Police investigators interviewed the agent on scene before releasing him to an FBI supervisor. In addition, surveillance footage will be reviewed and laboratory results obtained to determine if alcohol consumption was a factor in the incident. A representative for the local district attorney’s office would not speculate on possible charges the FBI agent may face. An FBI spokesperson said "the investigation is active, ongoing, and a personnel matter so we cannot provide comment at this time." This individual did not respond to a request for information on what the firearm protocol might be for off-duty agents.
In many states there are restrictions on carrying a weapon into an establishment where liquor is served, although an individual with a concealed carry license can take their gun into a bar in Colorado unless the establishment has a sign stating otherwise. The problems begin when the gun owner starts drinking, because possessing a gun while intoxicated is a crime in Colorado, according to a local attorney. When it comes to drinking while in possession of a firearm, there is not an established legal limit similar to the blood alcohol limits used to determine impaired and drunken driving. The local attorney called the drinking-with-a-gun determination process “subjective.”
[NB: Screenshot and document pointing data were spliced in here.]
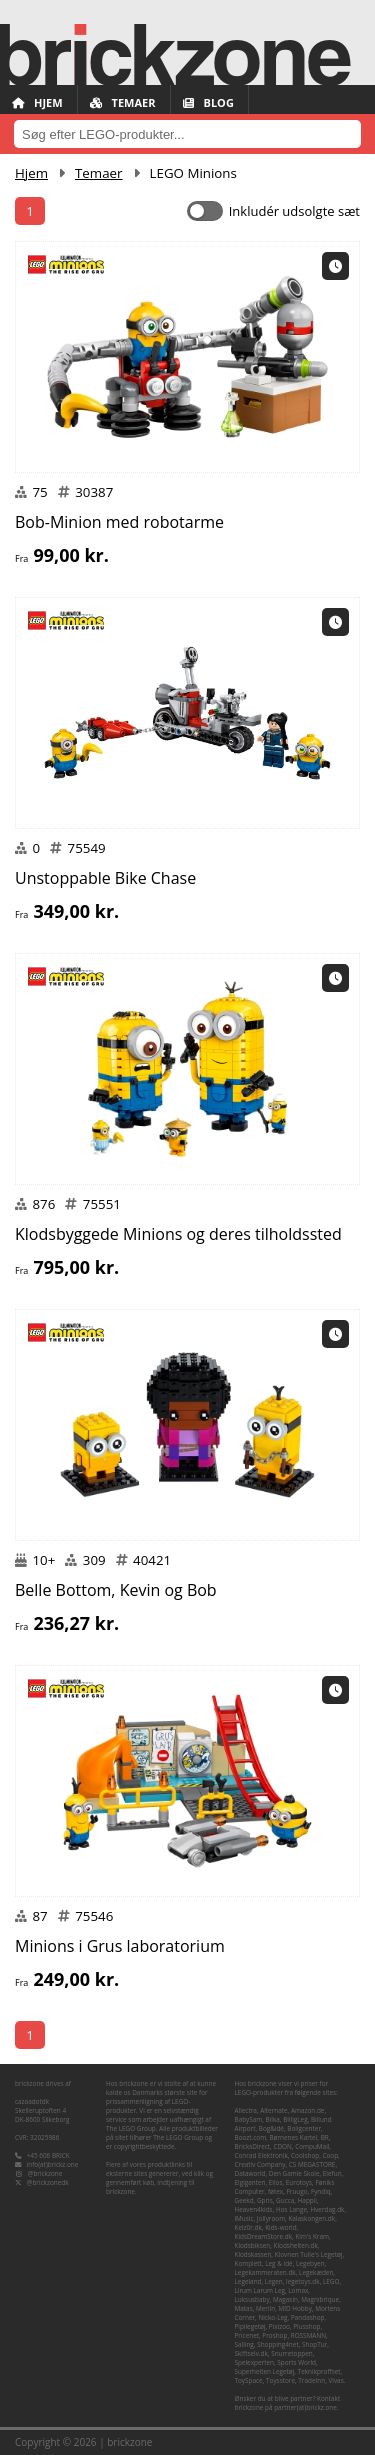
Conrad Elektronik (261, 2155)
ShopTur (314, 2344)
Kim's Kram (312, 2236)
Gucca (285, 2200)
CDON (282, 2146)
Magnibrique (320, 2299)
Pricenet (247, 2335)
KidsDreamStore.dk (264, 2236)
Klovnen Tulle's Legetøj (309, 2254)
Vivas (335, 2380)
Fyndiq (321, 2191)
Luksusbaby (252, 2299)
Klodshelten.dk (296, 2245)
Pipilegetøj (250, 2326)
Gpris (265, 2200)
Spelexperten (254, 2362)
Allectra (246, 2110)
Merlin (265, 2308)
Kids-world (280, 2227)
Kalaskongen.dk (311, 2218)
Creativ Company (260, 2164)
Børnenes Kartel (293, 2137)
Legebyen (310, 2263)
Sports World (296, 2362)
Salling (244, 2344)
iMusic (244, 2218)
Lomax (298, 2290)
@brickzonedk (48, 2182)
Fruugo (296, 2191)
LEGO (331, 2281)
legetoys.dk (303, 2281)
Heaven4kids (254, 2209)
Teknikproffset (319, 2371)
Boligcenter (304, 2128)
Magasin (285, 2299)
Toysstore (280, 2380)
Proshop (274, 2335)
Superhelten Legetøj (265, 2371)
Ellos (276, 2182)
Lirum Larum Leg (260, 2290)
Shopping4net (278, 2344)
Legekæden (316, 2272)
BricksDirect (253, 2146)
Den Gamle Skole (294, 2173)
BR (325, 2137)
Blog (208, 102)
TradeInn (311, 2380)
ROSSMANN (308, 2335)
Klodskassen (253, 2254)
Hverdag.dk (327, 2209)
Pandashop (308, 2317)
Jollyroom (271, 2218)
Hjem (37, 102)
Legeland (248, 2281)
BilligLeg (295, 2119)
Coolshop (305, 2155)
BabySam (249, 2119)
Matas (244, 2308)
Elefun (332, 2173)
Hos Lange (291, 2209)
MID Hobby (294, 2308)
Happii (307, 2200)
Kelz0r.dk (248, 2227)
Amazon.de (307, 2110)
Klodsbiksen (253, 2245)
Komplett (248, 2263)
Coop (330, 2155)
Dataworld (250, 2173)
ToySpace (249, 2380)
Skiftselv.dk (251, 2353)
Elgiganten (250, 2182)
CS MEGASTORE (312, 2164)
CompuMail (312, 2146)
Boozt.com (251, 2137)
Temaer (123, 102)
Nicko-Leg (272, 2317)
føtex (275, 2191)
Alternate (273, 2110)
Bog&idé (271, 2128)
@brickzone (45, 2173)
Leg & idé (278, 2263)
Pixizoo (279, 2326)
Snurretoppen (292, 2353)
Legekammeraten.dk (265, 2272)
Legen (274, 2281)
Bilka (273, 2119)
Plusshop (306, 2326)
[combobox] (187, 134)
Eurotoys (299, 2182)
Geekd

Every law enforcement agency has different policies, but they all take it seriously when an officer accidentally discharges a weapon, even when nobody is injured. In addition, most police-issue, semi-automatic handguns have internal safety mechanisms so they don’t accidentally fire unless someone deliberately pulls the trigger. Last, most holsters, including small of back holsters, have some type of release mechanism to keep the gun from being ejected unintentionally. However, not everyone engages these safety measures, as illustrated by this story. And of course, there are ICD-10-CM codes that help describe this unusual episode:
S81.809A - Unspecified open wound, unspecified lower leg, initial encounter
W32.0XXA - Accidental handgun discharge, initial encounter
Y93.41 - Activity, dancing
Y92.511 - Restaurant or cafe as the place of occurrence of the external cause
And, depending on the laboratory results, the FBI agent may be assigned code:
F10.129 - Alcohol abuse with intoxication, unspecified
Although it is unacceptable for an off-duty officer or agent to injure a fellow dancer, the combination of factors resulting in shooting someone during a backflip while dancing is an impressive feat. However, if it is illegal to drive after a couple of margaritas, it should probably be illegal to have a gun in a venue where there may be inebriated patrons. Bottom line: Don’t carry a gun if you plan on drinking, and never breakdance with an unsecured firearm!